Extracted information START
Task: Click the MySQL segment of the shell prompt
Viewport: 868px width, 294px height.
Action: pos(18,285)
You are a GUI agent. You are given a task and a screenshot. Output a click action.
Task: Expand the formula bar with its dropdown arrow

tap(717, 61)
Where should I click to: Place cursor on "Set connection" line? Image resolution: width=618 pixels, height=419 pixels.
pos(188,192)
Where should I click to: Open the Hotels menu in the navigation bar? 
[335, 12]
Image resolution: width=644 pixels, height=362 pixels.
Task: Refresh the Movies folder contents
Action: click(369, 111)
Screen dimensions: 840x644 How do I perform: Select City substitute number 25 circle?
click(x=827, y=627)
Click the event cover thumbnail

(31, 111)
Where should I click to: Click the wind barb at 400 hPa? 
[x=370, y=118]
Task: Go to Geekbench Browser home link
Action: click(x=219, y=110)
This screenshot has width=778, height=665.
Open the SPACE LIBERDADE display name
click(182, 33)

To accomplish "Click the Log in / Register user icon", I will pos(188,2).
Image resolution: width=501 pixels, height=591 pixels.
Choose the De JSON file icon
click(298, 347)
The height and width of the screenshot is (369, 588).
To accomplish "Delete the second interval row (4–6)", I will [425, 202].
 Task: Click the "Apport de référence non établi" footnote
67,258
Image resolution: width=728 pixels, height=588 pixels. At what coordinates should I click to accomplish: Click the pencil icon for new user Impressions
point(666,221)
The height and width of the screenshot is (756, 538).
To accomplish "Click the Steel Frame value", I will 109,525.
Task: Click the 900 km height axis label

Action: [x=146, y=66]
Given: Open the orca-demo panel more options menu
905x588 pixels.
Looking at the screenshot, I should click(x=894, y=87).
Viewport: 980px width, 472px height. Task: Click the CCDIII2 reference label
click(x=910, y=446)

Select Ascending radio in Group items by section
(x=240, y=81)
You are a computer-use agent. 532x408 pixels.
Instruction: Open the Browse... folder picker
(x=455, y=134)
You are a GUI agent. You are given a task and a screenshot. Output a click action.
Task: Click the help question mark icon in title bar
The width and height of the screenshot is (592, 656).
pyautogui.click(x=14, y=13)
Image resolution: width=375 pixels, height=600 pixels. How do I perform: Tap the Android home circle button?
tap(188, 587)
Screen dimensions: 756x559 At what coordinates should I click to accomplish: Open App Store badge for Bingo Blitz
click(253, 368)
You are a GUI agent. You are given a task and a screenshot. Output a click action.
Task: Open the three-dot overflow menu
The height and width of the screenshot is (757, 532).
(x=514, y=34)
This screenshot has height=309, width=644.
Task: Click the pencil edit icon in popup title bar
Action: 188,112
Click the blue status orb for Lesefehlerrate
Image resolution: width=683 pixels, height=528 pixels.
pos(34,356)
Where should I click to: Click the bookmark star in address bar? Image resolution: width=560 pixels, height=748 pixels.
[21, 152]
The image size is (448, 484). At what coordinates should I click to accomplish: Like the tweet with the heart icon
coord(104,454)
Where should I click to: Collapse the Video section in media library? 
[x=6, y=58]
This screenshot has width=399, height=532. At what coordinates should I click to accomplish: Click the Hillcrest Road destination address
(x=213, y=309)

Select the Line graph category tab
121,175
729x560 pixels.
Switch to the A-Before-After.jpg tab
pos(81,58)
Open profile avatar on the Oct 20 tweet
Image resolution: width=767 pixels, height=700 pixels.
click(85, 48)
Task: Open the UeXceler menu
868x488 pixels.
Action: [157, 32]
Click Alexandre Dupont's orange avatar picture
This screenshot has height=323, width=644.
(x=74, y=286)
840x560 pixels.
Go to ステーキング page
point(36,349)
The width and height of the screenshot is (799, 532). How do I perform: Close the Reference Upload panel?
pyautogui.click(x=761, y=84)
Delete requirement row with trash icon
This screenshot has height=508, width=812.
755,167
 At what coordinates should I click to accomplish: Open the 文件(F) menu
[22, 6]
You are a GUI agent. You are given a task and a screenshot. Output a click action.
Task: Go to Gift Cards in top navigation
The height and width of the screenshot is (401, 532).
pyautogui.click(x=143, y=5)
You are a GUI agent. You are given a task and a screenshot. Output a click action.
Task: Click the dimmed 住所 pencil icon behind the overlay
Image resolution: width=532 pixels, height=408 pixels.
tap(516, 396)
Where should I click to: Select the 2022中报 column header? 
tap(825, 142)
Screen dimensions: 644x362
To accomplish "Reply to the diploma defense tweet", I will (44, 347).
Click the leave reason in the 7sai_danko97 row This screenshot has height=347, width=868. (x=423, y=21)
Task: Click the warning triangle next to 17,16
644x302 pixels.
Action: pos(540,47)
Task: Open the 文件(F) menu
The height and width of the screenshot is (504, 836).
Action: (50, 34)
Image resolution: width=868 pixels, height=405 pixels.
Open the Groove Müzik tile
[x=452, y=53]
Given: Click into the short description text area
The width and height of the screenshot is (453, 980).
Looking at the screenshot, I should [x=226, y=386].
Extracted information END
◆ **Work task**
Give back every line of the data exactly.

◆ **Reply**
Task: Click the MySQL segment of the shell prompt
Viewport: 868px width, 294px height.
Action: pos(18,285)
You are a GUI agent. You are given a task and a screenshot. Output a click action.
Task: Expand the formula bar with its dropdown arrow

tap(717, 61)
Where should I click to: Place cursor on "Set connection" line? Image resolution: width=618 pixels, height=419 pixels.
pos(188,192)
Where should I click to: Open the Hotels menu in the navigation bar? 
[335, 12]
Image resolution: width=644 pixels, height=362 pixels.
Task: Refresh the Movies folder contents
Action: click(369, 111)
Screen dimensions: 840x644 How do I perform: Select City substitute number 25 circle?
click(x=827, y=627)
Click the event cover thumbnail

(31, 111)
Where should I click to: Click the wind barb at 400 hPa? 
[x=370, y=118]
Task: Go to Geekbench Browser home link
Action: click(x=219, y=110)
This screenshot has width=778, height=665.
Open the SPACE LIBERDADE display name
click(182, 33)

To accomplish "Click the Log in / Register user icon", I will pos(188,2).
Image resolution: width=501 pixels, height=591 pixels.
Choose the De JSON file icon
click(298, 347)
The height and width of the screenshot is (369, 588).
To accomplish "Delete the second interval row (4–6)", I will [425, 202].
 Task: Click the "Apport de référence non établi" footnote
67,258
Image resolution: width=728 pixels, height=588 pixels. At what coordinates should I click to accomplish: Click the pencil icon for new user Impressions
point(666,221)
The height and width of the screenshot is (756, 538).
To accomplish "Click the Steel Frame value", I will 109,525.
Task: Click the 900 km height axis label

Action: [x=146, y=66]
Given: Open the orca-demo panel more options menu
905x588 pixels.
Looking at the screenshot, I should click(x=894, y=87).
Viewport: 980px width, 472px height. Task: Click the CCDIII2 reference label
click(x=910, y=446)

Select Ascending radio in Group items by section
(x=240, y=81)
You are a computer-use agent. 532x408 pixels.
Instruction: Open the Browse... folder picker
(x=455, y=134)
You are a GUI agent. You are given a task and a screenshot. Output a click action.
Task: Click the help question mark icon in title bar
The width and height of the screenshot is (592, 656).
pyautogui.click(x=14, y=13)
Image resolution: width=375 pixels, height=600 pixels. How do I perform: Tap the Android home circle button?
tap(188, 587)
Screen dimensions: 756x559 At what coordinates should I click to accomplish: Open App Store badge for Bingo Blitz
click(253, 368)
You are a GUI agent. You are given a task and a screenshot. Output a click action.
Task: Open the three-dot overflow menu
The height and width of the screenshot is (757, 532).
(x=514, y=34)
This screenshot has height=309, width=644.
Task: Click the pencil edit icon in popup title bar
Action: 188,112
Click the blue status orb for Lesefehlerrate
Image resolution: width=683 pixels, height=528 pixels.
pos(34,356)
Where should I click to: Click the bookmark star in address bar? Image resolution: width=560 pixels, height=748 pixels.
[21, 152]
The image size is (448, 484). At what coordinates should I click to accomplish: Like the tweet with the heart icon
coord(104,454)
Where should I click to: Collapse the Video section in media library? 
[x=6, y=58]
This screenshot has width=399, height=532. At what coordinates should I click to accomplish: Click the Hillcrest Road destination address
(x=213, y=309)

Select the Line graph category tab
121,175
729x560 pixels.
Switch to the A-Before-After.jpg tab
pos(81,58)
Open profile avatar on the Oct 20 tweet
Image resolution: width=767 pixels, height=700 pixels.
click(85, 48)
Task: Open the UeXceler menu
868x488 pixels.
Action: [157, 32]
Click Alexandre Dupont's orange avatar picture
This screenshot has height=323, width=644.
(x=74, y=286)
840x560 pixels.
Go to ステーキング page
point(36,349)
The width and height of the screenshot is (799, 532). How do I perform: Close the Reference Upload panel?
pyautogui.click(x=761, y=84)
Delete requirement row with trash icon
This screenshot has height=508, width=812.
755,167
 At what coordinates should I click to accomplish: Open the 文件(F) menu
[22, 6]
You are a GUI agent. You are given a task and a screenshot. Output a click action.
Task: Go to Gift Cards in top navigation
The height and width of the screenshot is (401, 532).
pyautogui.click(x=143, y=5)
You are a GUI agent. You are given a task and a screenshot. Output a click action.
Task: Click the dimmed 住所 pencil icon behind the overlay
Image resolution: width=532 pixels, height=408 pixels.
tap(516, 396)
Where should I click to: Select the 2022中报 column header? 
tap(825, 142)
Screen dimensions: 644x362
To accomplish "Reply to the diploma defense tweet", I will (44, 347).
Click the leave reason in the 7sai_danko97 row This screenshot has height=347, width=868. (x=423, y=21)
Task: Click the warning triangle next to 17,16
644x302 pixels.
Action: pos(540,47)
Task: Open the 文件(F) menu
The height and width of the screenshot is (504, 836).
Action: (50, 34)
Image resolution: width=868 pixels, height=405 pixels.
Open the Groove Müzik tile
[x=452, y=53]
Given: Click into the short description text area
The width and height of the screenshot is (453, 980).
Looking at the screenshot, I should [x=226, y=386].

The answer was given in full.